Newell and Ryan were speaking at a panel called ‘Financing Independent Film’ at the Kingston International Film Festival on Friday June 23. They were discussing the “extreme difficulty” UK independent films currently face in raising finance given the “dearth of private equity” available to producers. They were joined by Michelle Jenkins from Film London; Stephanie Charmail from Shorts TV; Keith Kehoe, investment director at Great Point Media; leading media accountant Sam Ampah from Alliotts; and Fiona Gillies, producer and co-founder My Smash Media.
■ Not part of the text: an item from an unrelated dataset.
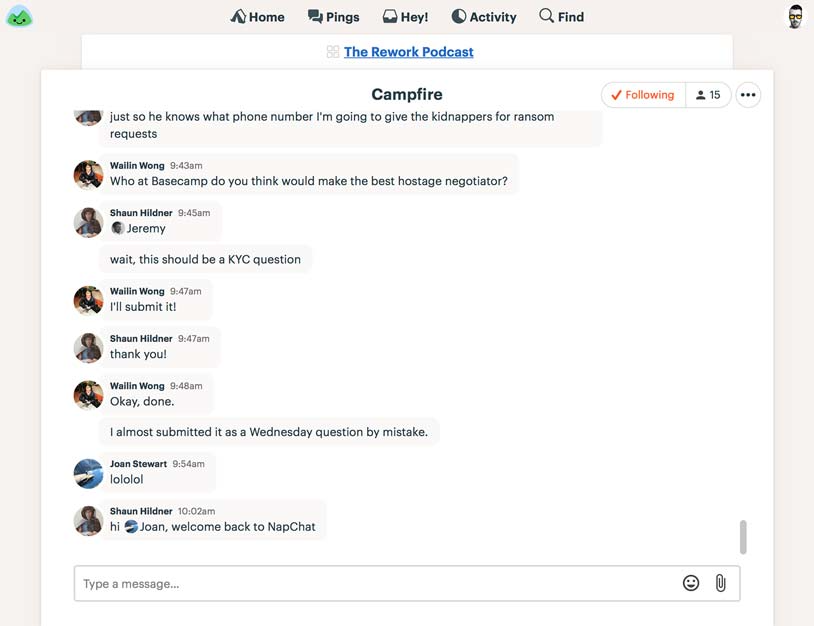The image size is (814, 626).
Task: Click the Type a message input field
Action: point(375,584)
In a pre-recorded address, Adrian Wootton, CEO of the British Film Commission and Film London. concentrated on the UK’s production, skills landscape and “its fantastic eco-system.” But he also acknowledged the challenges.
“It’s a complicated time. I’d be lying if I didn’t acknowledge that,” Wootton commented. He cited recent Sundance successes such as Polite Society and Rye Lane as evidence “we are still making some extraordinarily brilliant films…for a country our size, we are punching massively above our weight and we have a situation where essentially we are probably one of the biggest content hubs on planet earth.”
Wootton trumpeted the work of the UK’s Skills Task Force and the BFI’s “skills clusters”.
“What I can tell you from talking to my friends in Europe, North America and elsewhere, we [in the UK] are doing more, at the pace that we are building studios or training people, than anywhere else in the world,” Wootton said. “That doesn’t mean we need to be complacent about it but does mean we need to see the context that there are a lot of positive things happening.”